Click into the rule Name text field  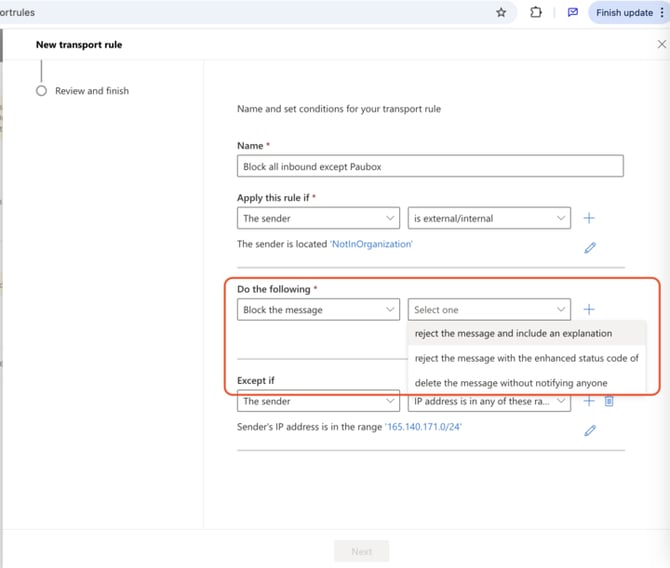pos(430,166)
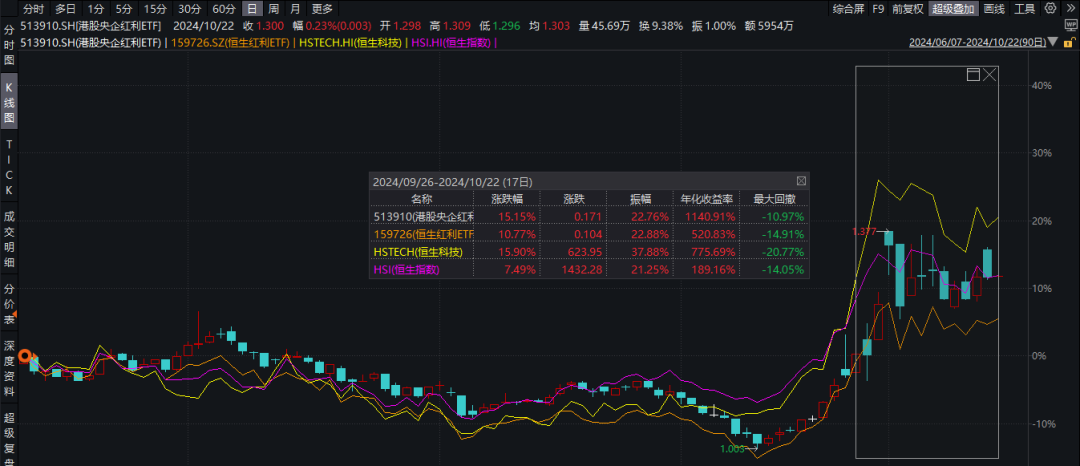Select the 30分 period tab
1080x466 pixels.
[x=189, y=9]
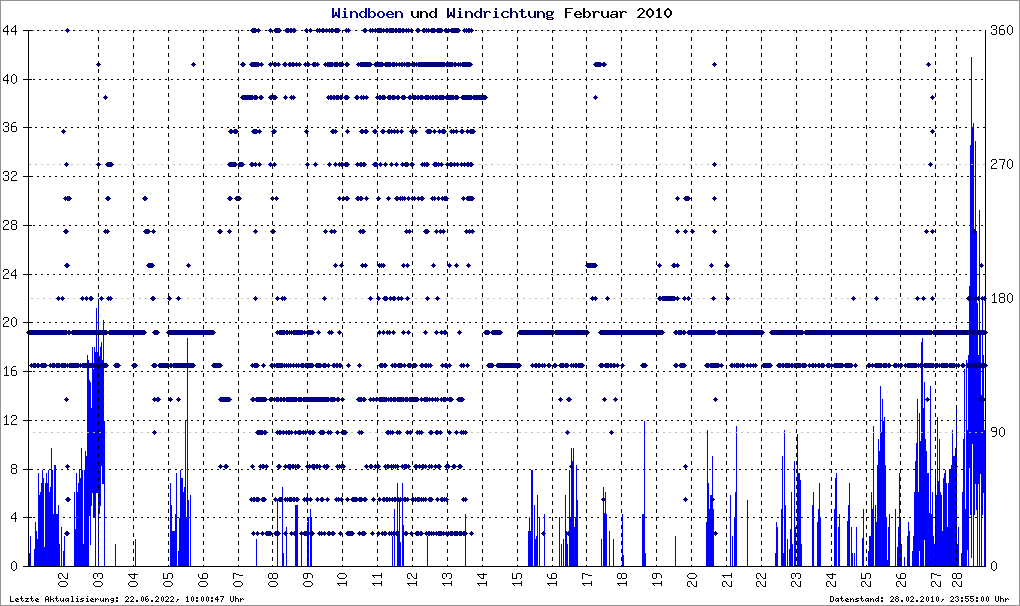
Task: Select day 02 on the x-axis
Action: pyautogui.click(x=64, y=578)
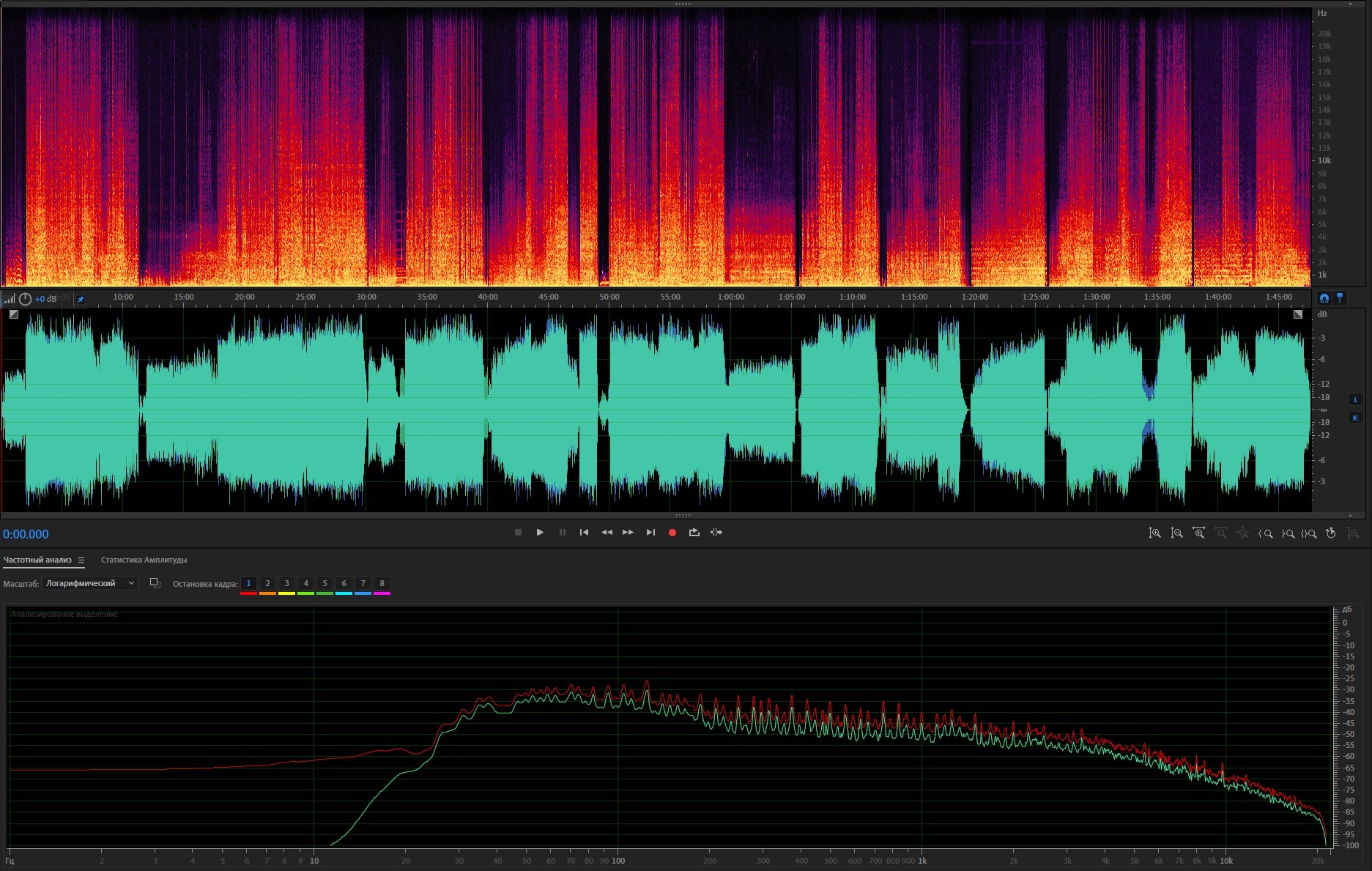The width and height of the screenshot is (1372, 871).
Task: Toggle the left channel L button
Action: [x=1355, y=399]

> _Requirement_:
Take every line from the records above that has the word "Task" and copy it.

> _Expected output_:
Task: Select day 02 on the x-axis
Task: Toggle the left channel L button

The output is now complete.